Mais c'est encore bien peu quand les éléments se déchaînent, comme l'a montré la crise financière de 2008 qui a démâté plusieurs de ses banques.

«David Cameron a fait une erreur stratégique de taille en s'inquiétant de son industrie financière plutôt que de jouer en équipe», juge M. Marcil. M. Marion estime que l'apport de la diplomatie sera essentiel à moyen terme pour briser la menace isolationniste.

Reste que M. Cameron s'est attaqué avec courage à la question fiscale, de sorte que l'économie britannique a de bonnes chances d'éviter la récession et de croître d'environ 1%, prédit M. Wright.

«La meilleure nouvelle pour Cameron, c'est que le pire de l'impact sur la croissance de son resserrement fiscal est désormais chose du passé», ajoute M. Shenfeld.

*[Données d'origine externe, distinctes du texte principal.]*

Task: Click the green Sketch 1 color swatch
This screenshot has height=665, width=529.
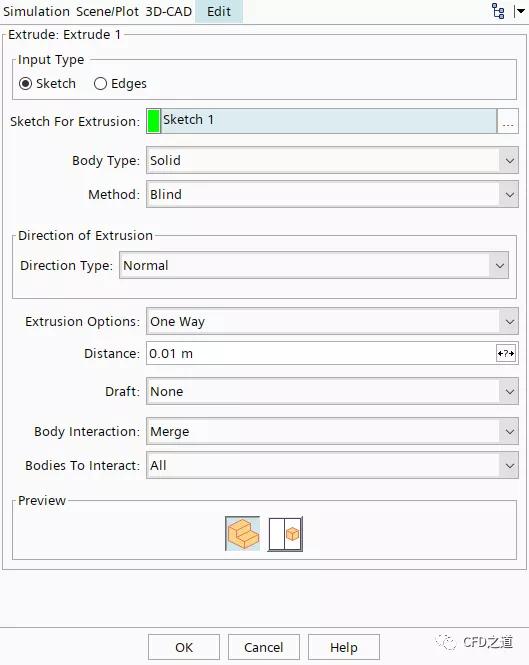Action: point(154,121)
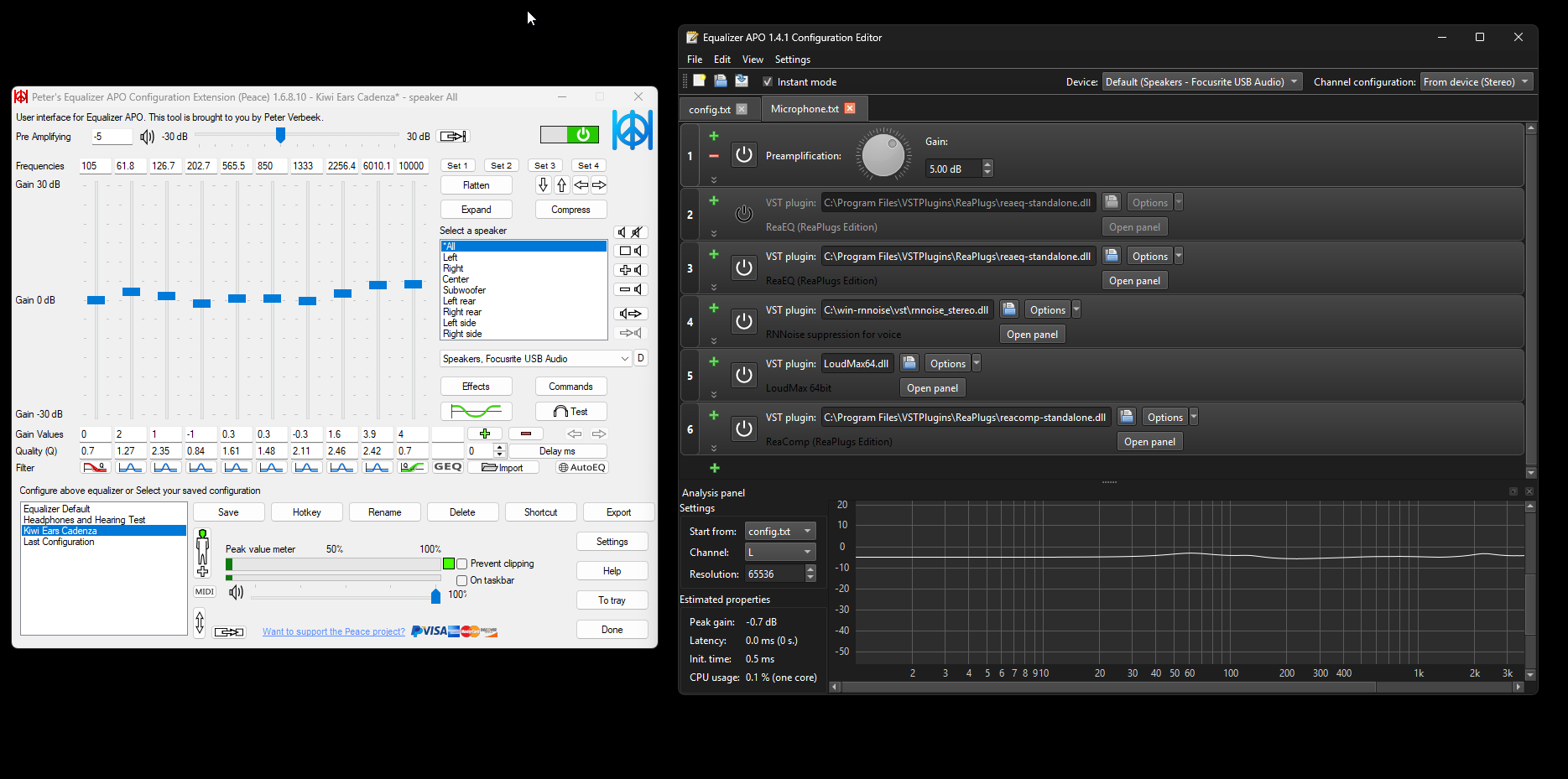This screenshot has height=779, width=1568.
Task: Click the mute all speakers icon
Action: pos(630,232)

La Banque d'Angleterre pourra continuer de doper la salle des machines de l'embarcation britannique à condition que Londres garde le cap sur l'austérité budgétaire, ce qui lui permettra de refinancer sa dette à des taux nord-américains», précise M. Leitao.

Le navire amiral chinois

Depuis le début du siècle, la Chine s'affirme comme le navire amiral de l'économie mondiale. Cela ne la met pas à l'abri du naufrage, comme nous l'enseignent de triste mémoire les destins du Titanic ou de l'Empress of Ireland.

On mesure encore mal la sagacité dans sa capitainerie où s'opérera un changement de garde en cours d'année. Chose certaine, elle est très bien outillée.

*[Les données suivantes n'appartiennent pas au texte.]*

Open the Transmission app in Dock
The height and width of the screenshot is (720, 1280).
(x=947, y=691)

«Avec des réserves en devises étrangères équivalant à 3000 milliards de dollars américains, la Chine dispose d'une force de frappe suffisante pour protéger son économie de chocs internes ou externes non anticipés», note M. Jestin.

Reste que les Chinois peinent à développer leur marché intérieur. Leur économie dépend trop encore des exportations, ce qui signifie que la nécessaire réévaluation de sa monnaie ne se fera pas aussi vite que le souhaite l'Occident.

«C'est aux politiciens de mettre en place un système de sécurité sociale pour inciter les Chinois à épargner moins», rappelle M. Marion.

Tâche titanesque qui exigera bien plus de temps qu'une année de tous les dangers où la menace nucléaire iranienne n'est encore que trop peu prise en compte.